Just to make sure I wasn't staking my fortune on a strike of fool's gold, I decided to read more Wheat books, like It Takes an Honest Man to Steal His Own Watch, Shouting in a Vacuum, Free for a Dollar, and Smoked Eyes and Sardine Yogurt. To this day I can't stop laughing.
So I started teaching a course called Stratagems and Witticisms 101 in junior college. I assigned humoresque subjects based on classic texts by Jack Douglas called My Brother Was an Only Child and Never Trust a Naked Bus Driver. This technique brought poor results, as students were inspired not to be witty, but to write sleep-inducing essays on the problems of living with such a brother, not to mention those detailing the dangers of boarding a bus operated by a driver so thoughtless as to blatantly disregard the bus driver's dress code. Plus, they ignored my title theory and just copied my topic as a title.

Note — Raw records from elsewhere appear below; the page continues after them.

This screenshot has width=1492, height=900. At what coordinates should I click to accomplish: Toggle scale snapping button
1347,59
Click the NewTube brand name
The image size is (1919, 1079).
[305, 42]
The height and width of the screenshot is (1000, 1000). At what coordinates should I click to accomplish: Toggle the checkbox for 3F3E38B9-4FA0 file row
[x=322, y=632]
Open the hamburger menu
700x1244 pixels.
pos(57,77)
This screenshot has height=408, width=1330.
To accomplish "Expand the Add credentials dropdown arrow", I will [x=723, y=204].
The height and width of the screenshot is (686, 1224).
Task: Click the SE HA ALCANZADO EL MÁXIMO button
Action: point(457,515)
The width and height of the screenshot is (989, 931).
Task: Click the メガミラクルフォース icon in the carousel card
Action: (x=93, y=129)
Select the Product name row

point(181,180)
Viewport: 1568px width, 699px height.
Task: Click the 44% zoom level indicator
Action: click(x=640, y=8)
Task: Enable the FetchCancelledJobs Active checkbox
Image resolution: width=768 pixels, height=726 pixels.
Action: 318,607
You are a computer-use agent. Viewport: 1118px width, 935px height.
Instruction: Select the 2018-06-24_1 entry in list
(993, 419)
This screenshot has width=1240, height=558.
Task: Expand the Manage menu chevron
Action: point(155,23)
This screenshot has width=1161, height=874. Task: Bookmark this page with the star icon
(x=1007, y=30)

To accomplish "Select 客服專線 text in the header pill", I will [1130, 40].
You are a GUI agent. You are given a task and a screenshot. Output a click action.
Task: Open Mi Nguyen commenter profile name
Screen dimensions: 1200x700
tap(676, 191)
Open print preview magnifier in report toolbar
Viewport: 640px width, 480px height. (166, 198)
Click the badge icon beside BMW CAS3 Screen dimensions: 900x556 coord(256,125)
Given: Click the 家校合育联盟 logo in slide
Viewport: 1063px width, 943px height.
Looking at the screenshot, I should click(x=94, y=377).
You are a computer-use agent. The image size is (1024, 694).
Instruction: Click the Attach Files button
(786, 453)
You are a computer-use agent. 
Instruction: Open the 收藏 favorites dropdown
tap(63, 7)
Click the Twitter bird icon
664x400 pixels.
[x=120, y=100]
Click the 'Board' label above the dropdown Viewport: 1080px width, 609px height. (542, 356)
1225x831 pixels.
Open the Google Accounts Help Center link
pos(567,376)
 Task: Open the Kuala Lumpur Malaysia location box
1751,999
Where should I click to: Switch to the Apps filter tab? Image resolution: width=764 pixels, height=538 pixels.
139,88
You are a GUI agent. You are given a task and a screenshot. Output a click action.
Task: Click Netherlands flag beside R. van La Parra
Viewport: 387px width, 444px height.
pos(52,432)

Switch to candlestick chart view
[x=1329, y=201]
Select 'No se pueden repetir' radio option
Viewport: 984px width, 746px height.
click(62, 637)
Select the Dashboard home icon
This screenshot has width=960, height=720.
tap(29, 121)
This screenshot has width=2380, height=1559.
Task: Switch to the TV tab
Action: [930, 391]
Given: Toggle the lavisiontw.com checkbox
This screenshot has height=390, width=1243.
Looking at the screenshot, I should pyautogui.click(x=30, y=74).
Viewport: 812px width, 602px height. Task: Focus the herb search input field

So I returned to the life of the ironic humorist, irony being the fine line between laughing and crying. When I tried to be funny, it was a tragedy. You may recall the scene in The Mary Tyler Moore Show when Mary was at the funeral of a clown named Chuckles, and every time the preacher would say “Chuckles,” Mary would be uncontrollably overcome by explosive giggling.
So, I never try to be funny, which, for me, is fatal. Remember the fine line? Well, if it's laughter you want, cross the line.
Tom Dodge is a writer from Midlothian.